Written instruction - Copy every one of the records below word for word, leaving out the pictures.

Listed entries -
§ §
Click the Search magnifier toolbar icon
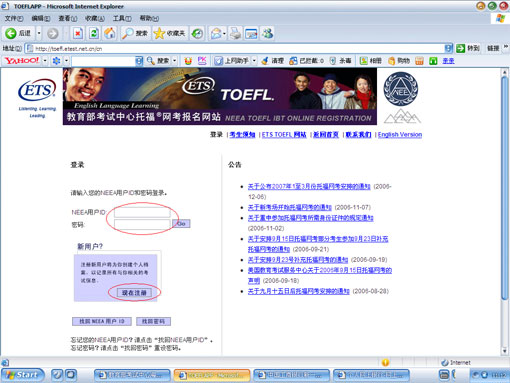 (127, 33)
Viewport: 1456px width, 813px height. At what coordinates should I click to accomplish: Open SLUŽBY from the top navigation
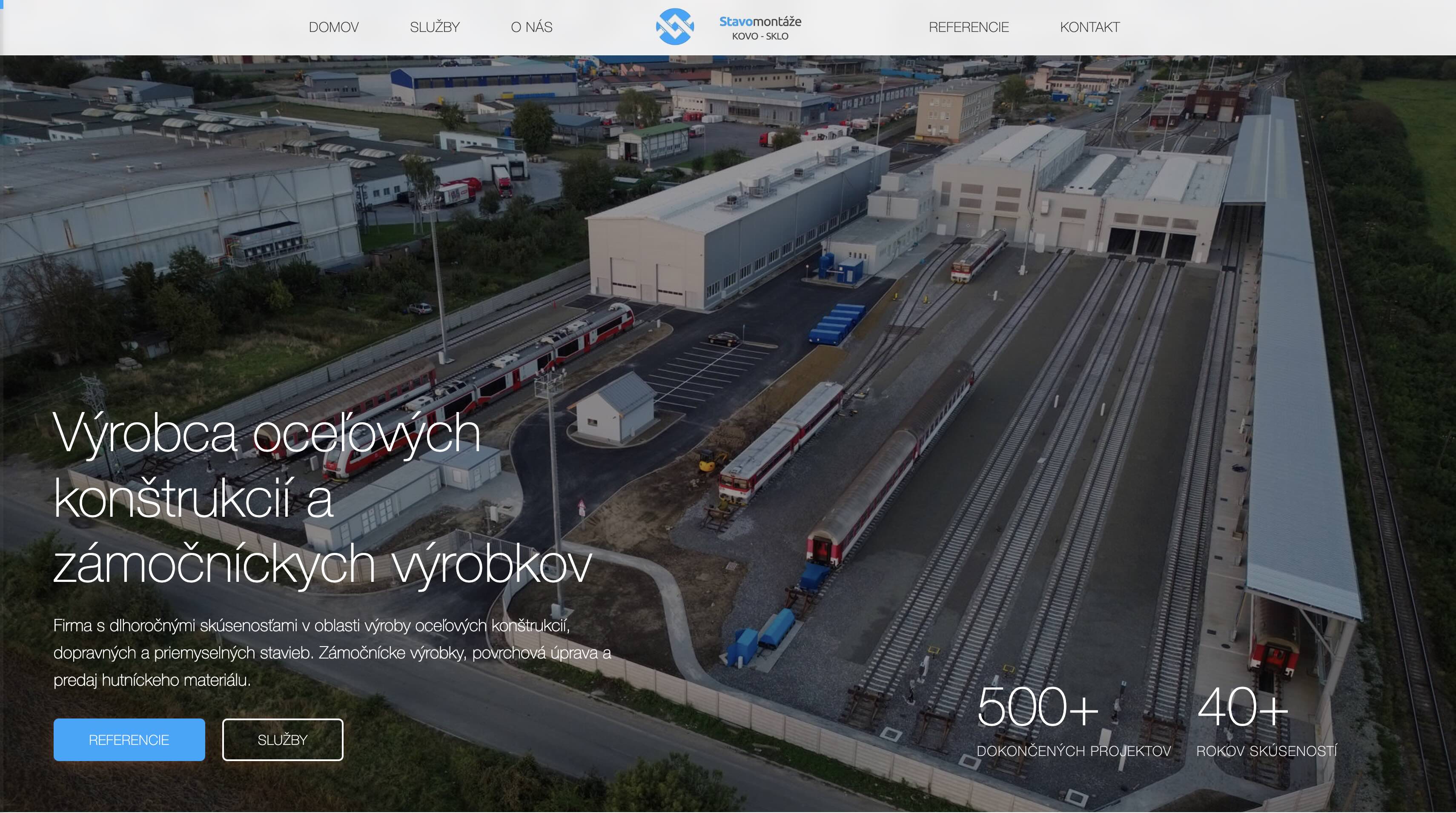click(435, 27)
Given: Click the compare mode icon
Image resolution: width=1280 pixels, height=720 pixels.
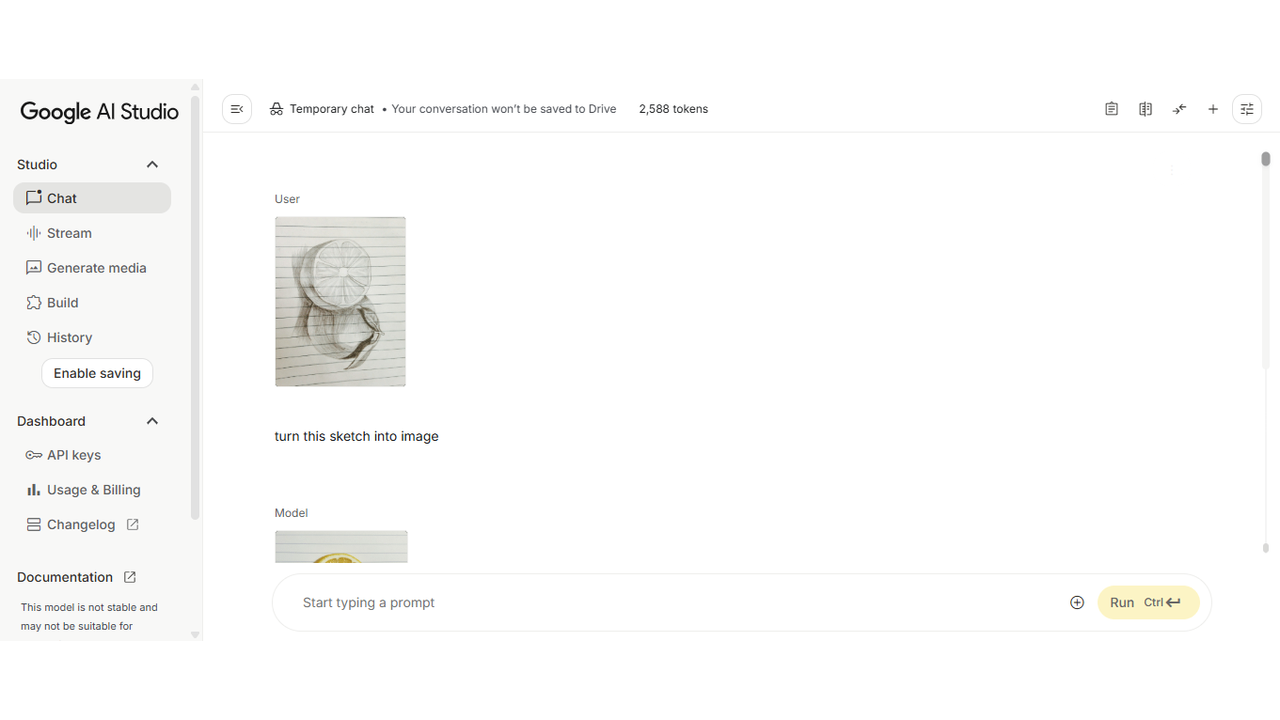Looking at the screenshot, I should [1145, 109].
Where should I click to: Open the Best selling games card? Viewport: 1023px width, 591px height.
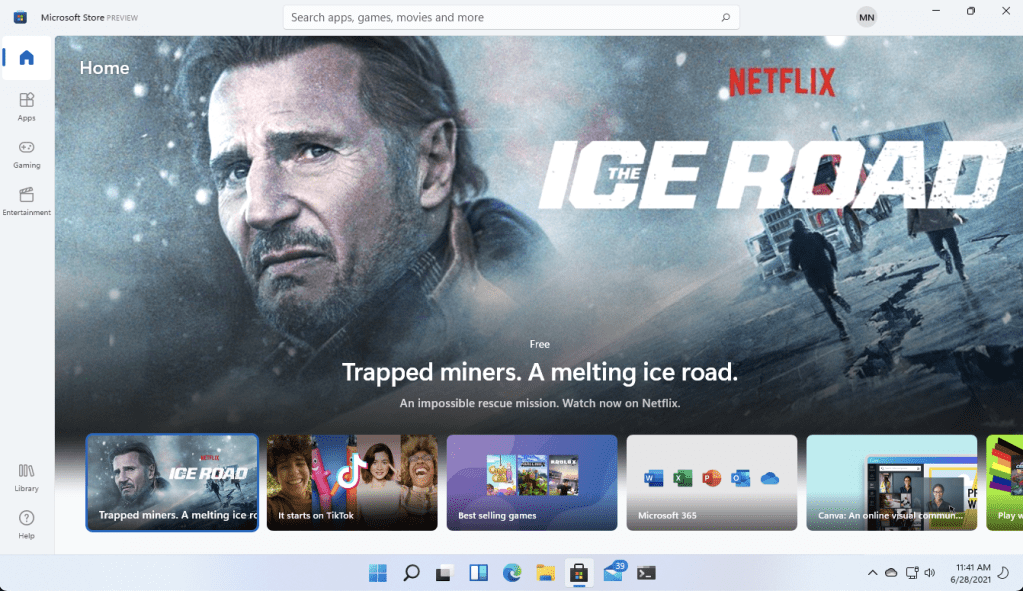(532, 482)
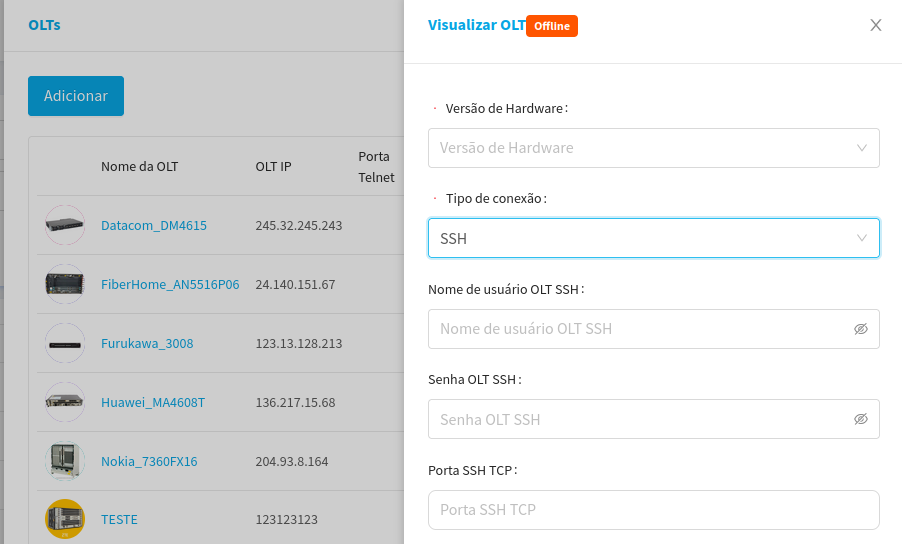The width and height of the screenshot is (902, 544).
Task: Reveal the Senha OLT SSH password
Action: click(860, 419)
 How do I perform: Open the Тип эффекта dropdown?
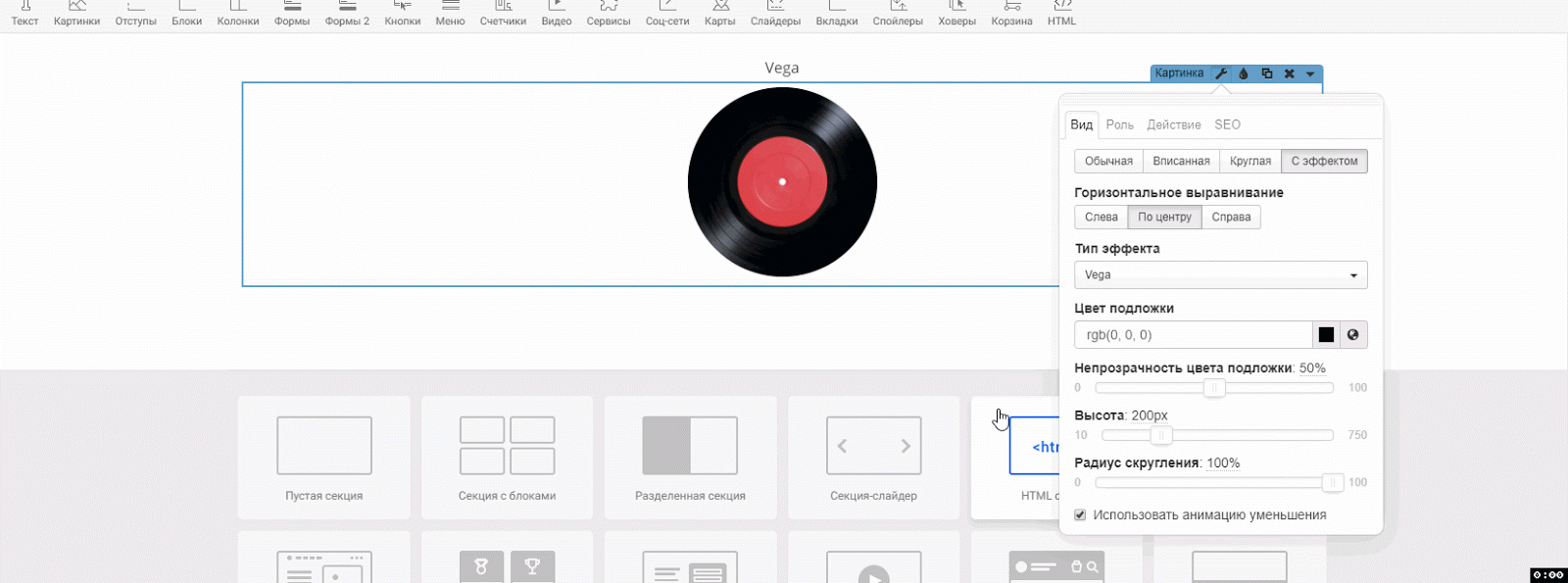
§ §
Response to the exercise -
Click the Search magnifier toolbar icon
 (127, 33)
Viewport: 1456px width, 813px height. At what coordinates should I click to accomplish: Open SLUŽBY from the top navigation
click(435, 27)
Given: Click the compare mode icon
Image resolution: width=1280 pixels, height=720 pixels.
Looking at the screenshot, I should [1145, 109].
Where should I click to: Open the Best selling games card? Viewport: 1023px width, 591px height.
(532, 482)
The width and height of the screenshot is (902, 544).
Task: Reveal the Senha OLT SSH password
Action: click(860, 419)
 How do I perform: Open the Тип эффекта dropdown?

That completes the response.